Limiting access to a CockroachDB cluster's nodes over the public internet is an important security practice and is also a compliance requirement for many organizations. CockroachDB Dedicated private clusters allow organizations to meet this objective.
By default, CockroachDB Cloud has safeguards in place to protect cluster's data from the public internet. Ingress traffic to a cluster is routed through a load balancer, and it is possible to restrict inbound connections using a combination of IP allowlisting, and either of AWS PrivateLink or GCP VPC peering depending on your cloud provider. However, data egress operations such as exports, backups, and Change Data Capture (CDC) use public subnets.
On the other hand, a private cluster's nodes have no public IP addresses, and egress traffic moves over private subnets and through a highly-available NAT gateway that is unique to the cluster.
One private network exists per cluster region, and each node is connected to the private network for its region. A NAT gateway is connected to each private network and provides a static egress public IP address.
Egress traffic from the cluster nodes to S3 or Google Cloud Storage flows across the private subnet and through the cloud provider's private network. Egress traffic from the cluster nodes to all other external resources flows across the private subnet and through the NAT gateway.
This page shows how to create a private cluster.
Create a private cluster
To create a private cluster, you must use CockroachDB Cloud API or CockroachDB's Terraform provider. When you create a private cluster using Terraform Provider, you set its private_network_visibility
field to true
. This in turn automatically sets uses the Cloud API to set the cluster's network_visibility
field to NETWORK_VISIBILITY_PRIVATE
.
An existing cluster can't be migrated in-place to a private cluster.

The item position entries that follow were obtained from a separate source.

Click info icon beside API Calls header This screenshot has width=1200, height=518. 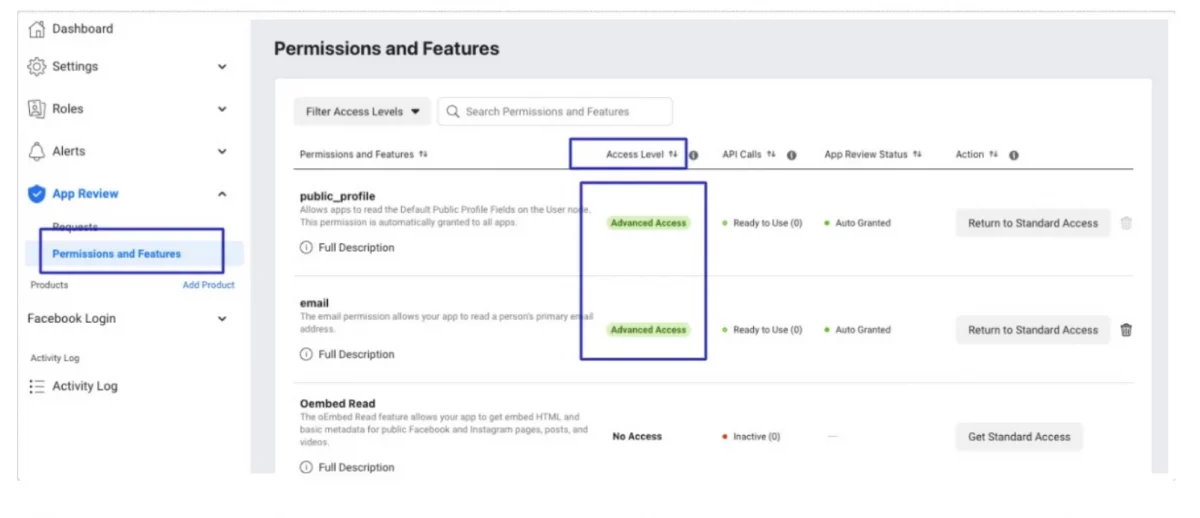pos(791,155)
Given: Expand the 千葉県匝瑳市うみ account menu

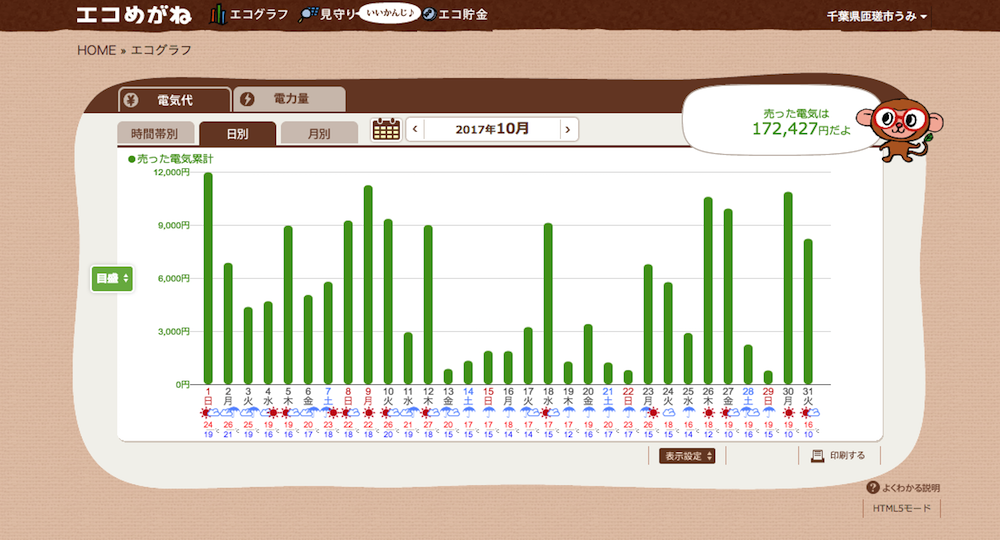Looking at the screenshot, I should tap(877, 17).
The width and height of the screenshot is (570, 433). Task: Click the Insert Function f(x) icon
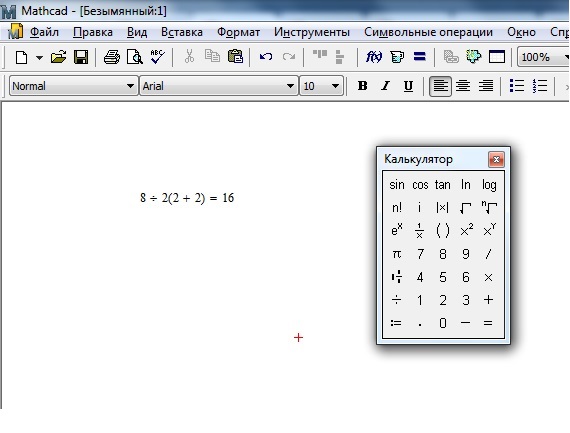tap(374, 57)
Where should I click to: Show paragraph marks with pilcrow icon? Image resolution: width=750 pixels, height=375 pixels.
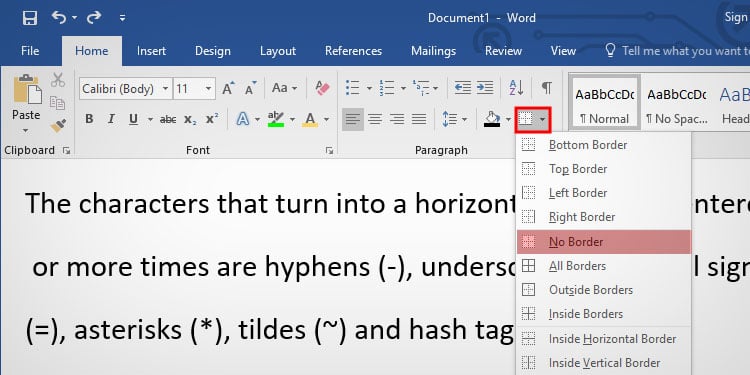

On GCP, new CockroachDB Dedicated clusters are private by default. On AWS, newly CockroachDB Dedicated clusters deployed on AWS are not private by default.
Limit inbound connections from egress operations
Egress traffic from a private cluster to non-cloud external resources will always appear to come from the static IP addresses that comprise the cluster's NAT gateway. To determine the NAT gateway's IP addresses, you can initiate an egress operation such as an EXPORT
or BACKUP
operation on the cluster and observe the source addresses of the resulting connections to your non-cloud external resources. Cockroach Labs recommends that you allow connections to such resources only from those IP addresses.
What's next?
Limitations
- An existing cluster can't be migrated in-place to a private cluster. Instead, migrate the existing cluster's data to a new private cluster. Refer to Migrate Your Database to CockroachDB.
- Private clusters are not available with CockroachDB Serverless.